----- SUPPLIED INFORMATION

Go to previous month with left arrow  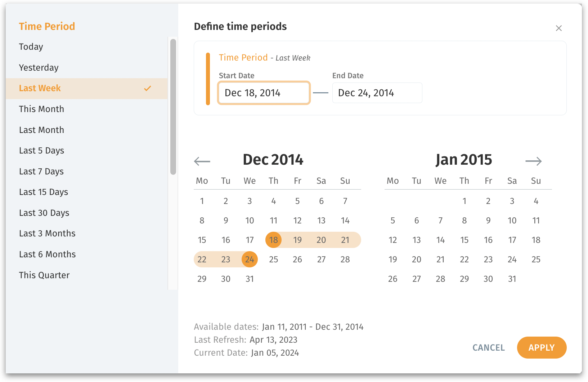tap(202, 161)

----------
----- SUPPLIED INFORMATION

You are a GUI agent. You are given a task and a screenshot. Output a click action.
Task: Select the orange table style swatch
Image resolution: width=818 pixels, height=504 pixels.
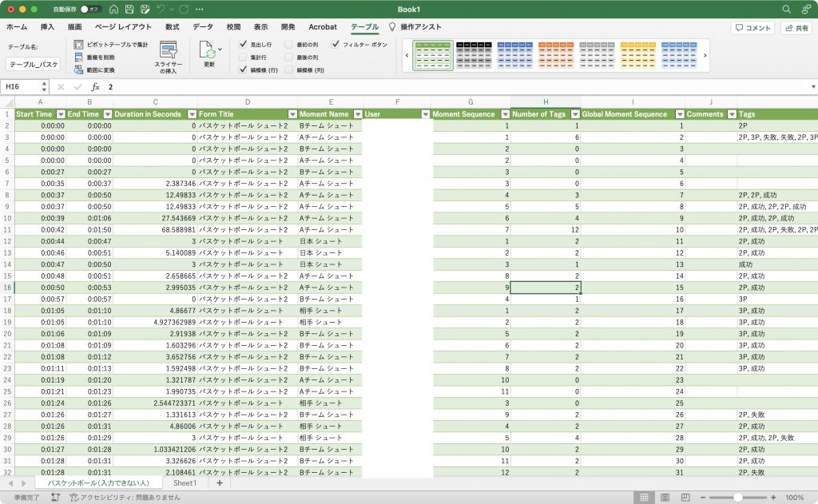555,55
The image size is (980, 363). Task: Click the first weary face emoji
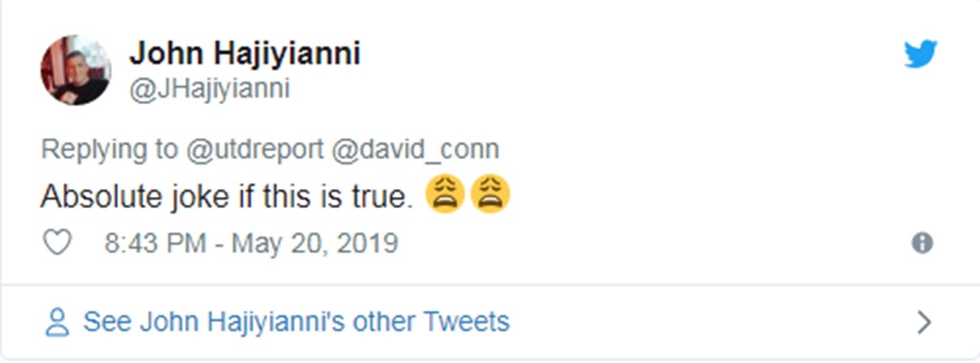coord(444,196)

----------
----- SUPPLIED INFORMATION

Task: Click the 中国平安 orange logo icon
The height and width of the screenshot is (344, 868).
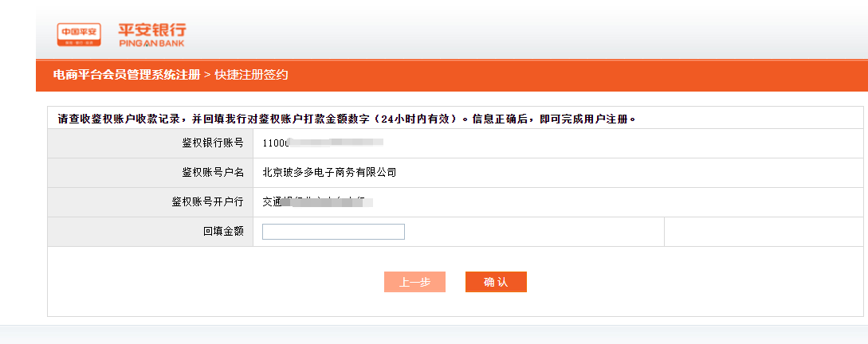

----------

### YOUR GOAL
Which lines of the data contain "screenshot"? Copy them all.

### TASK RESULT
You are a GUI agent. You are given a task and a screenshot. Output a click action.
The height and width of the screenshot is (344, 868).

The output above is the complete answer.